Namun tidak ada jawaban. Mama Dava mulai khawatir. Mengapa tak ada jawaban? Tak mungkin Mama Kania sudah tidur, lampu ruang tamu saja masih terlihat menyala. Mama Dava memegang gagang pintu ternyata tidak terkunci.

"Ya ampun, Mbak!" jerit Mama Dava melihat keadaan Mama Kania.

Ia segera merangkul dan membopong badan Mama Kania ke kamar. Wajah Mama Kania terlihat pucat sekali. Mama Kania pun ditidurkan di atas kasurnya. Mama Dava pergi ke dapur. Mama Dava kembali ke kamar itu sambil membawa secangkir teh hangat dan meminumkannya pada Mama Kania.

Lambat laun kondisi Mama Kania mulai membaik. Wajahnya tak sepucat beberapa menit yang lalu. Keduanya tersenyum.

"Mbak, kok bisa sih seperti ini?" Mama Dava terlihat khawatir.
"Sepertinya saya kelelahan. Maaf ya sudah bikin repot."
"Ah, gapapa kok."

Saat sedang melemparkan pandangan ke sekeliling kamar Mama Kania, ia menemukan foto keluarga Kania yang berada di atas meja kecil di samping tempat tidur Mama Kania. Ia kemudian mengangkatnya untuk melihat lebih jelas. Di foto itu ada Kania, Mamanya, dan Papanya. Saat memperhatikan wajah Papa Kania, Mama Dava nampak terkejut. Tiba-tiba air mata Mama Dava menetes. Lalu ia pergi dari kamar itu tanpa pamit.

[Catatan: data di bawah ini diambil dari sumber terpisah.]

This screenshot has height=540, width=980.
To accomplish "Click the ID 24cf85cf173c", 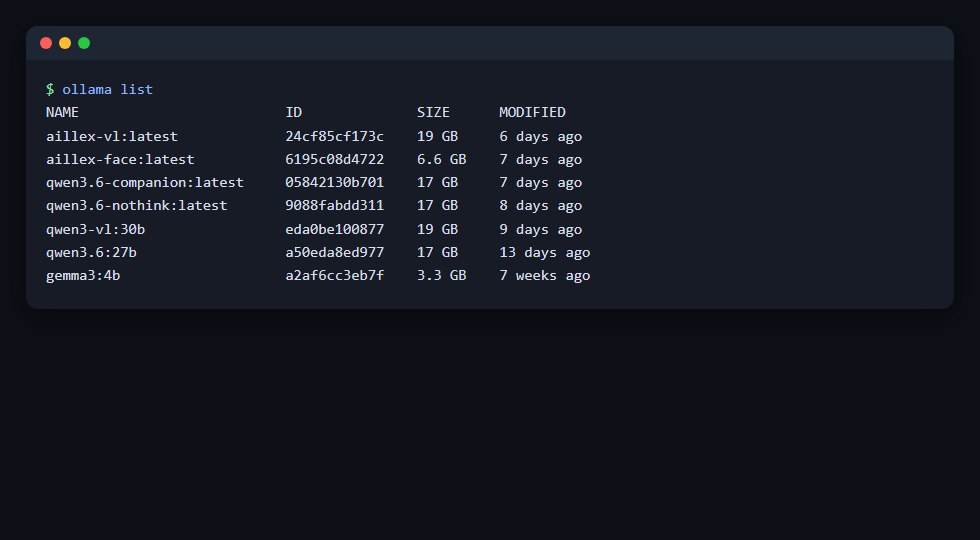I will pos(335,136).
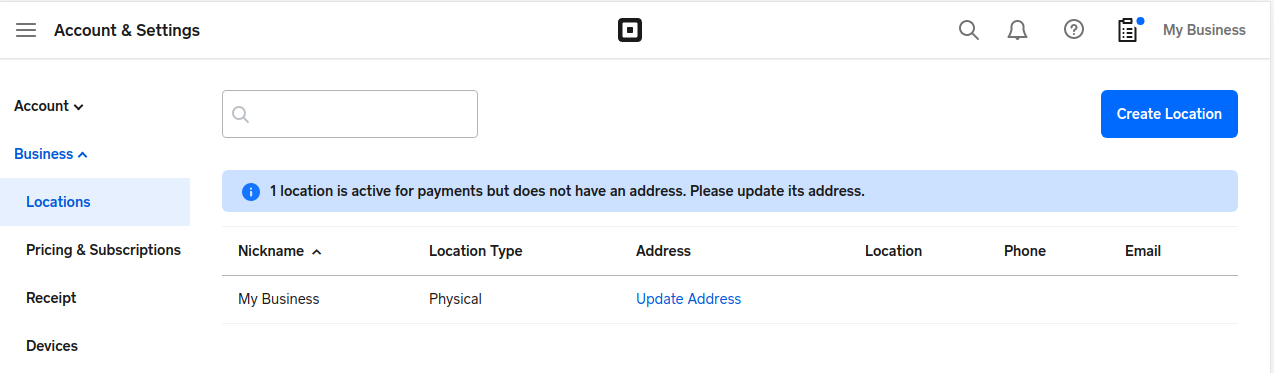Click the Square logo icon
This screenshot has height=373, width=1274.
tap(630, 30)
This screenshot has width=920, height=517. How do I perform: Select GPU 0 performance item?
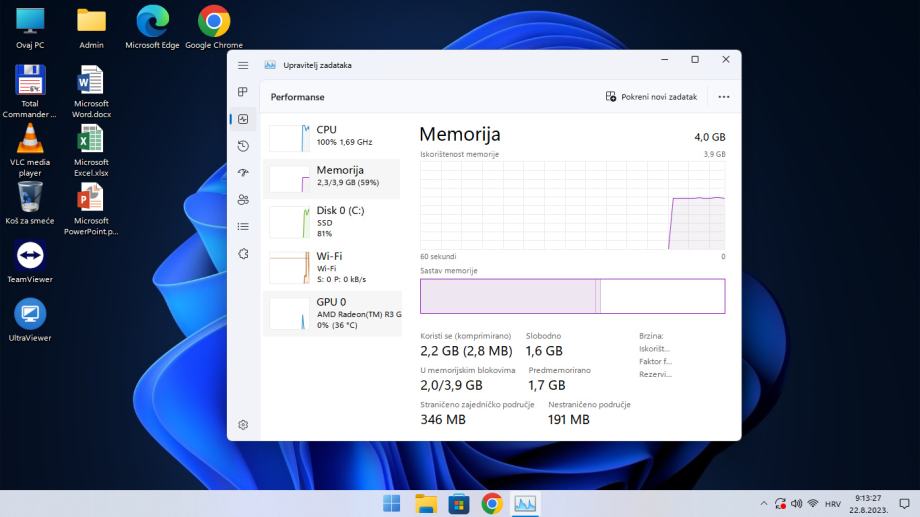pos(331,313)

"Mbak? Kenapa?" teriak Mama Kania melihat kepergian sahabatnya itu.

Mama Dava tak menghiraukan panggilan Mama Kania. Ia berlari dan kembali ke rumahnya. Kemudian masuk ke dalam kamarnya. Tangisnya pun semakin jadi. Bahkan ia merasa tak kuat lagi untuk melangkah sehingga ia terduduk di balik pintu kamarnya. Ia menyenderkan tubuhnya di pintu itu.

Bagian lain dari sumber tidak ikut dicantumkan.